Use an F-test to compare the full model to the waist, abdomen, and bmi models.  What is the precise meaning of the $p$-value of each test? 

In [None]:
# Perform the F-test
f_test_waist = 
f_test_bmi = 
f_test_abdomen = 


print("p-value of full compared to waist model:", f_test_waist[1])
print("p-value of full compared to abdomen model:", f_test_abdomen[1])
print("p-value of full compared to BMI model:", f_test_bmi[1])


If you have not already, make a plot of `waist` against `abdomen` to help explain what we have been seeing:

#### d)  Final model evaluation on testing set.

Let's choose the waist model as our final model.  Fit the model to the testing data and look at the summary.  Discuss with your group.

In [None]:
final_model = 

final_model.summary()

#### e) Confidence and prediction intervals

Make a graph which includes:

1. A scatterplot of the data
2. The confidence interval for the predicted mean response.
3. The prediction interval for the response.

Note:  You will want to use the [`.get_predictions`](https://www.statsmodels.org/dev/generated/statsmodels.regression.linear_model.OLSResults.get_prediction.html) method of an ols model which returns prediction results.
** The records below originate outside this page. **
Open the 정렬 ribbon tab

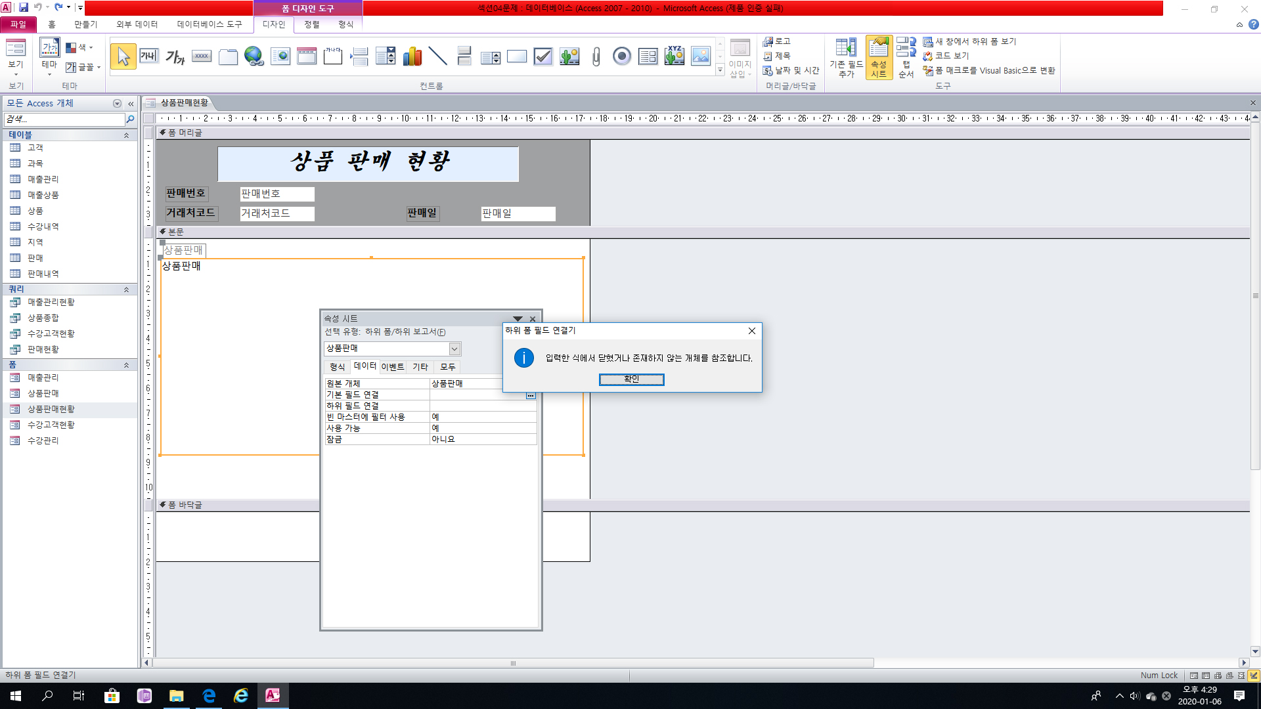click(x=312, y=24)
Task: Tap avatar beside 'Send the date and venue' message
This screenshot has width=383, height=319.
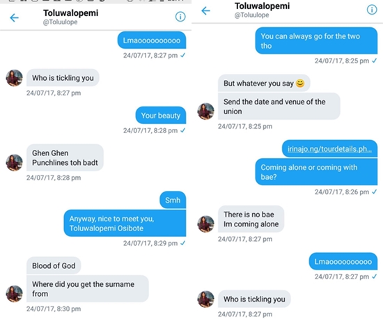Action: click(x=205, y=111)
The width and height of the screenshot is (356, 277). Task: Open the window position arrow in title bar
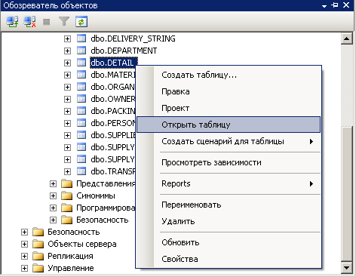[324, 6]
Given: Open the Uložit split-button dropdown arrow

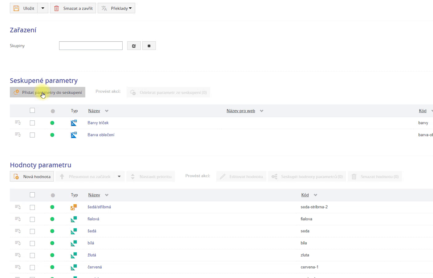Looking at the screenshot, I should tap(43, 8).
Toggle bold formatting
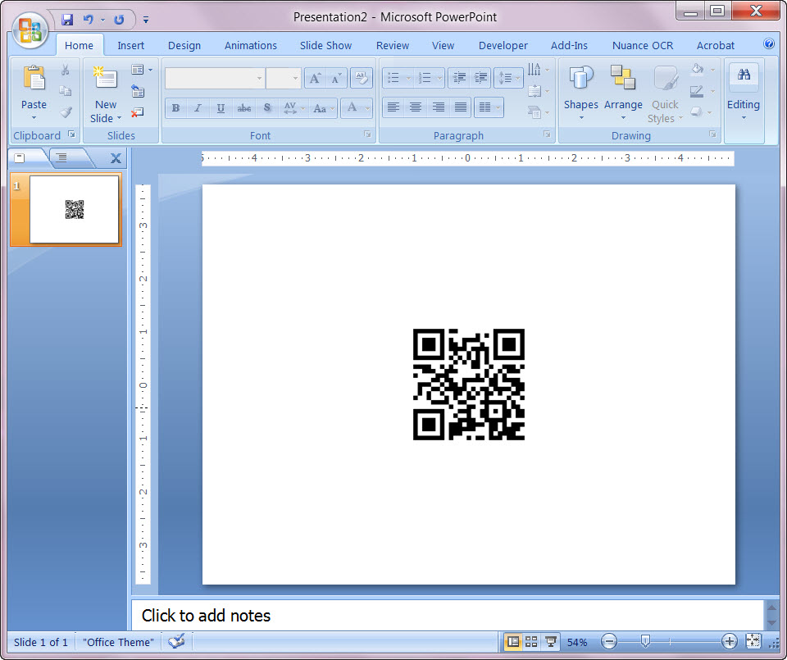The image size is (787, 660). click(175, 107)
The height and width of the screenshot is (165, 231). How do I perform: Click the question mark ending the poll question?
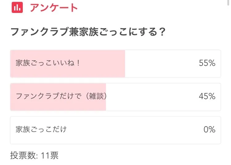[x=161, y=32]
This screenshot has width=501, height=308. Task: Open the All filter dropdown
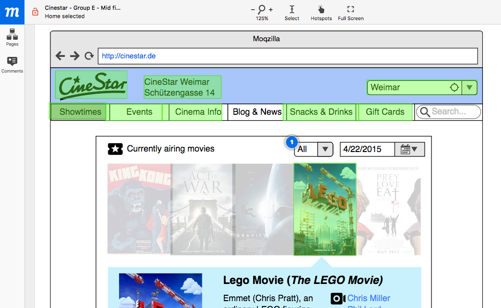click(x=325, y=149)
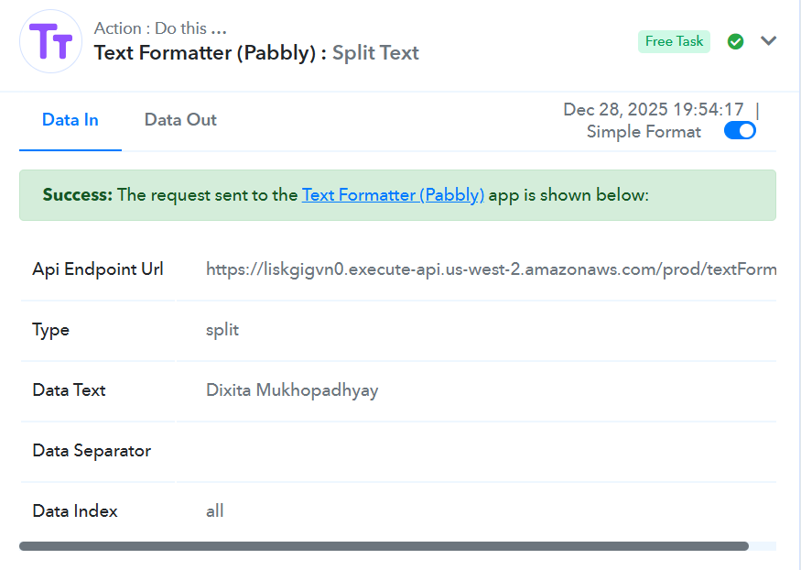Click the Free Task badge
The height and width of the screenshot is (570, 801).
(x=674, y=41)
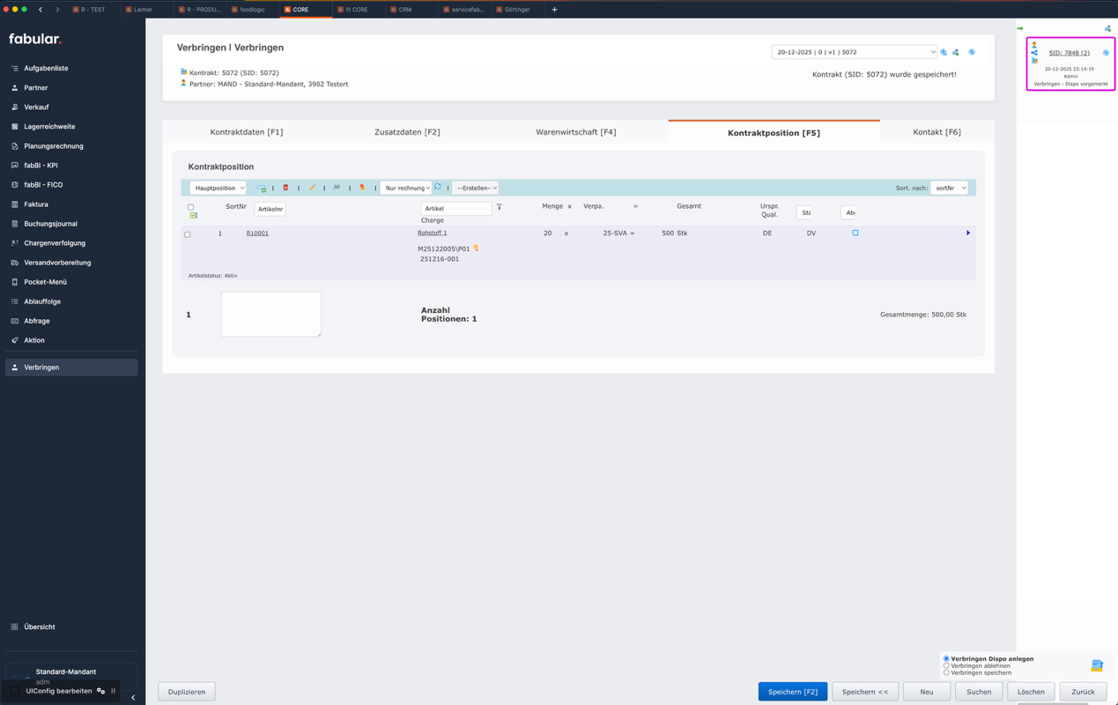This screenshot has width=1118, height=705.
Task: Click the orange pencil edit icon
Action: 312,188
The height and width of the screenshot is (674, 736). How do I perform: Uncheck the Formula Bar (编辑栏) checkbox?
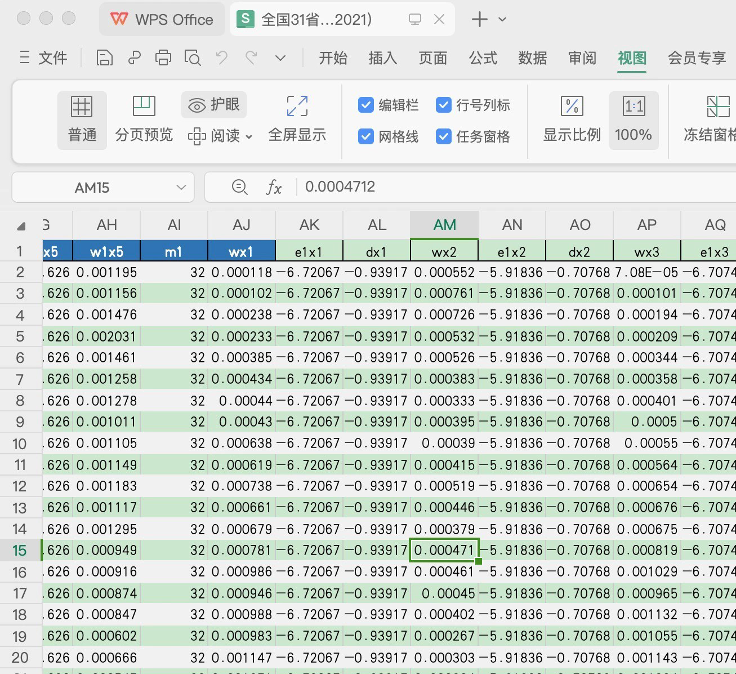[366, 105]
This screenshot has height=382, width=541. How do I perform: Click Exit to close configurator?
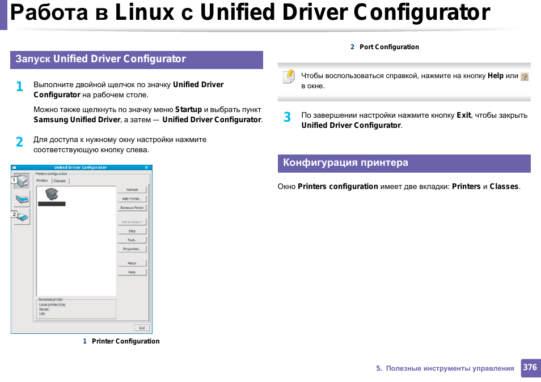tap(142, 328)
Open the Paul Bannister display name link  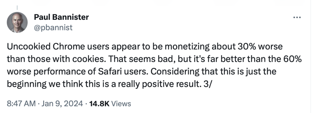(61, 17)
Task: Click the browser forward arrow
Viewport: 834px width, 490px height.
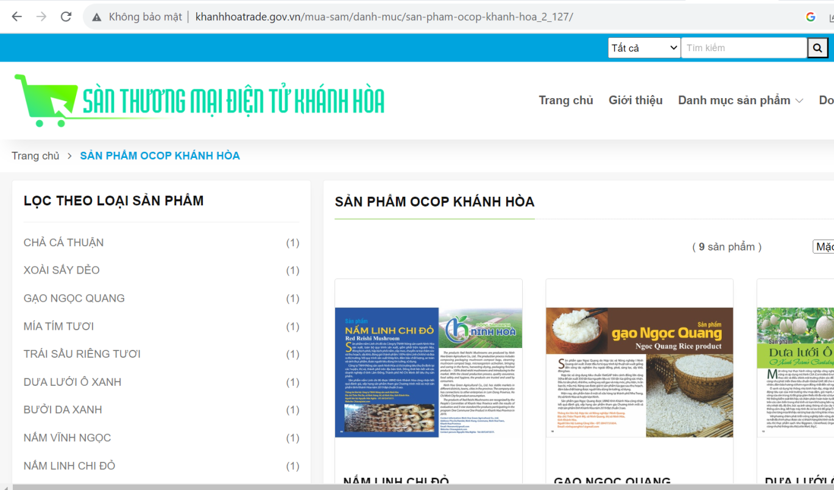Action: tap(40, 16)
These prediction results then have a [`.summary_frame`](https://www.statsmodels.org/dev/generated/statsmodels.regression.linear_model.PredictionResults.summary_frame.html) method (the documentation is non-existent and you will need to look at the source to see what this does) which contain the confidence and prediction interval bounds you want.

Find the confidence and prediction interval for Body Fat Percentage at a waist size of 45 inches.  Explain these in a way that a layman could understand what they mean.